Although all the characters in Ring Around Rosie are fictional, Child Trafficking is most definitely not. Each one of the characters plays a role to give you an idea of the kind of horror that trafficking can bring, whether to a middle class white girl with a family that cares about her, or a poor Nigerian girl whose family sold her for a few pennies to feed themselves. Many of the characters were developed from real life stories I read when doing my research; the age groups, the nationalities –

there is no discrimination in the world of trafficking; anyone and everyone is a potential victim for anything from prostitution to slave labour. When I first heard about Child Trafficking I was shocked that such exploitation of innocent human lives was allowed to go on. I was sure slavery had been abolished years ago, and yet here we still are, probably sitting not too far from someone who is doing something against their will at the hands of a much more evil and manipulative other. Much like Ted did on the tube in the book, I found myself looking around more at people and trying to guess which, if any, might have some child locked away at home cleaning the floors, or out making money for them like Rosie and the other girls were forced to do. Of course it’s

impossible to tell, mostly because the diversity of culture, especially in our cities, means that people can be trafficked around relatively freely without alerting suspicion, which also makes it a very hard crime to keep track of and stop.  As in Lo’s case, it is very common for children to be re-trafficked. Even if the authorities manage to rescue the children and place them in care, they are often kidnapped again within a few months. I have listed a few statistics and websites below (correct at the time of printing), where you can find out more information if you would like to get involved with helping children like Lo, Baduwa, Utibe, Mai-Li, Jelena, Tihana, and of course, Rosie. 

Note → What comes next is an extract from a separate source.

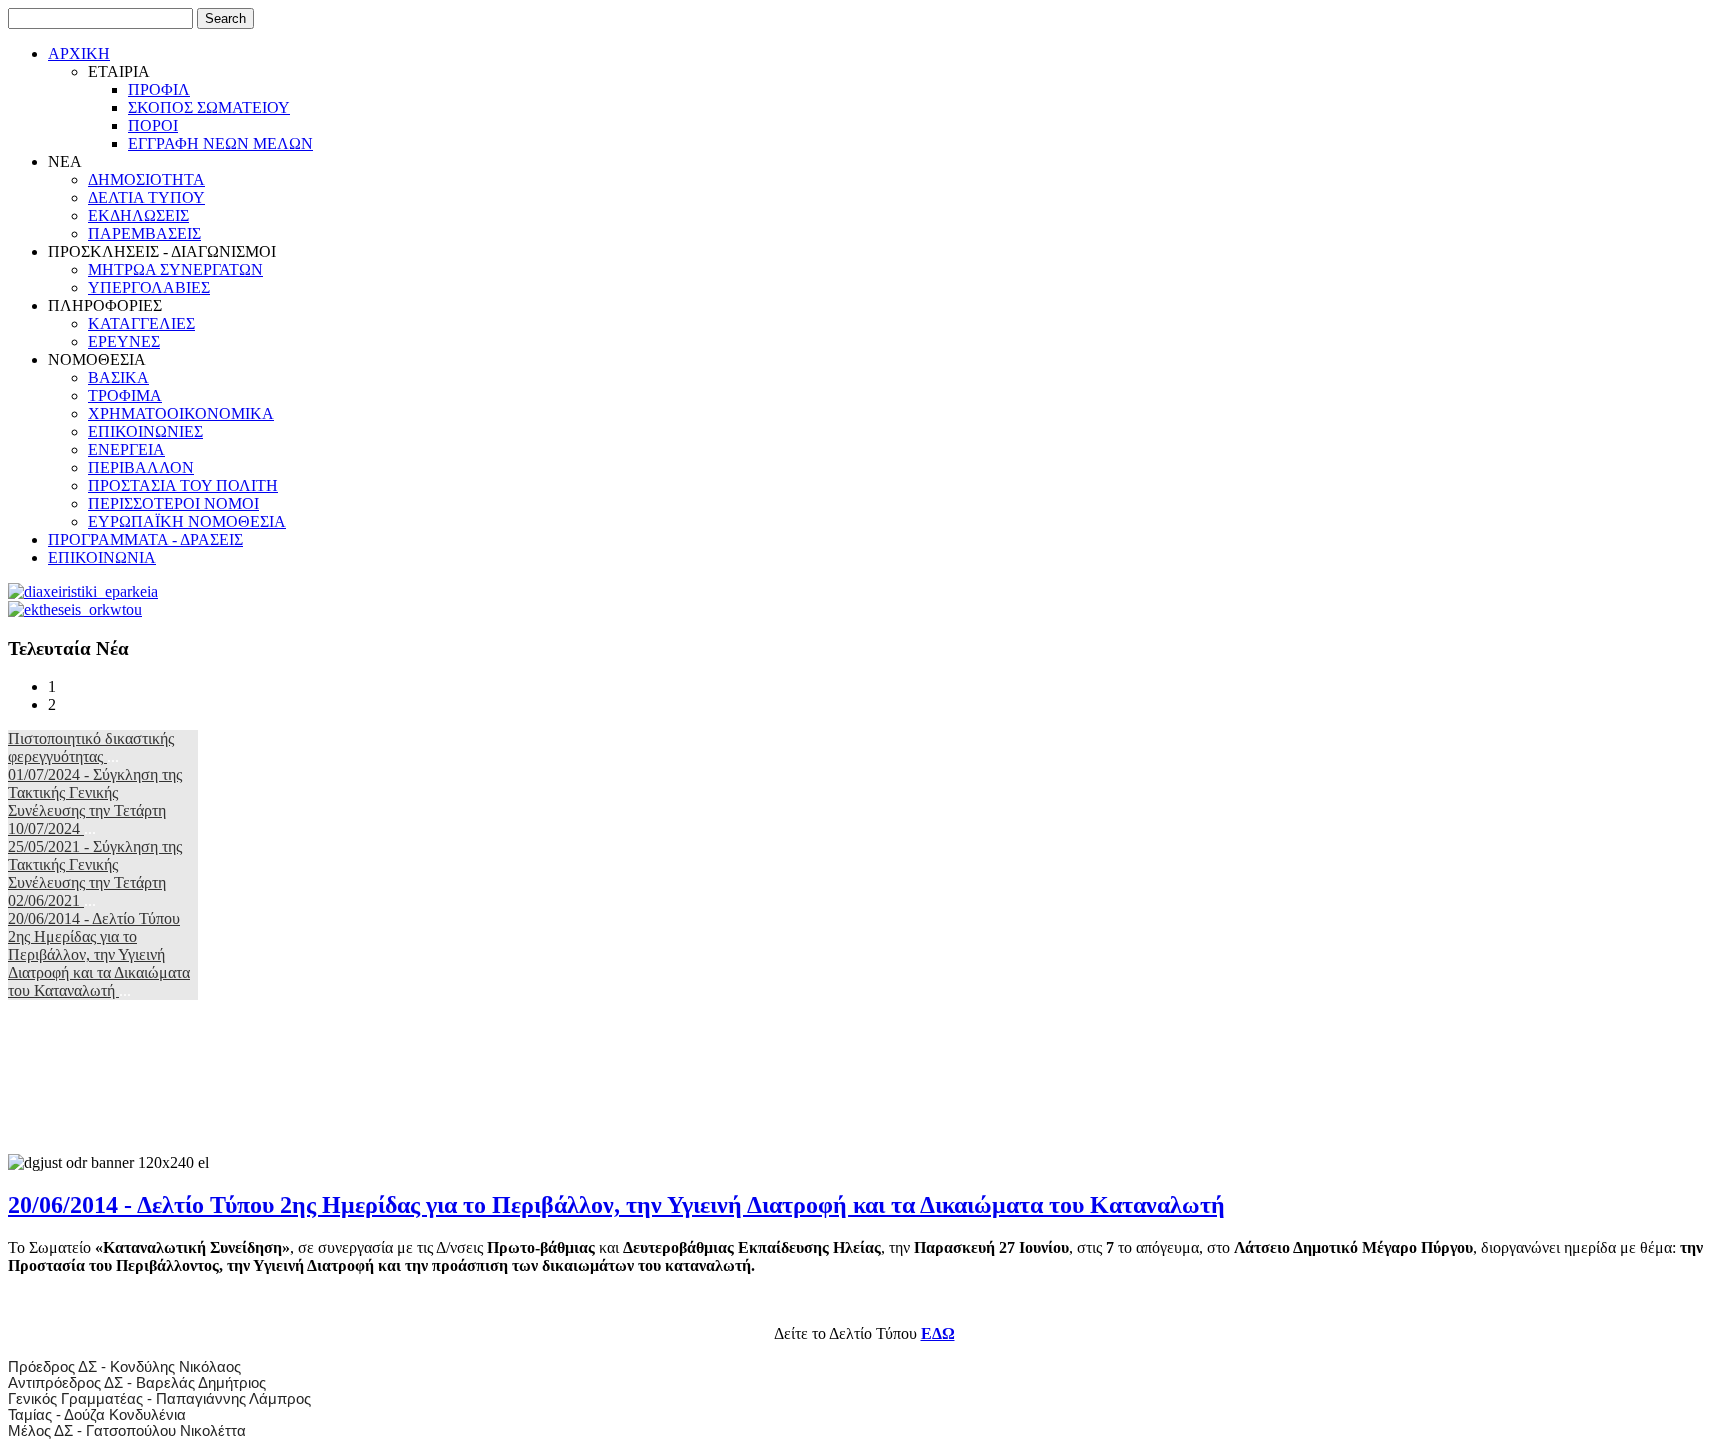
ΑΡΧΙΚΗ (79, 53)
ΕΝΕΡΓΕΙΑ (126, 449)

Human trafficking is a complex phenomenon fueled by the tremendous growth in the global sex market. Exploitation is driven by poverty, uneven development, official corruption, gender discrimination, harmful traditional and cultural practices, civil
unrest, natural disasters and lack of political will to end it. (ECPAT)
Human trafficking is the second largest source of illegal income worldwide, exceeded only by drugs. (belser 2005)
At least 12.3 million people are victims of forced labour worldwide.  Of these 2.45 million are as a result of human trafficking. 
A global alliance against forced labor, International Labour Organisation, 2005. 

1.2 million children are trafficked every year. Estimate by UNICEF
People trafficking is the fastest growing means by which people are enslaved, the fastest growing international crime, and one of the largest sources of income for organised crime. 
The UN Office on Drugs and Crime
Types of recruitment include: abduction, false agreement with parents, sold by parents, runaways, travel with family, orphans sold from street or institutions.
79% of all global trafficking is for sexual exploitation. 

Human trafficking is a ‘low risk, high profit’ crime, with annual profits of $32 billion.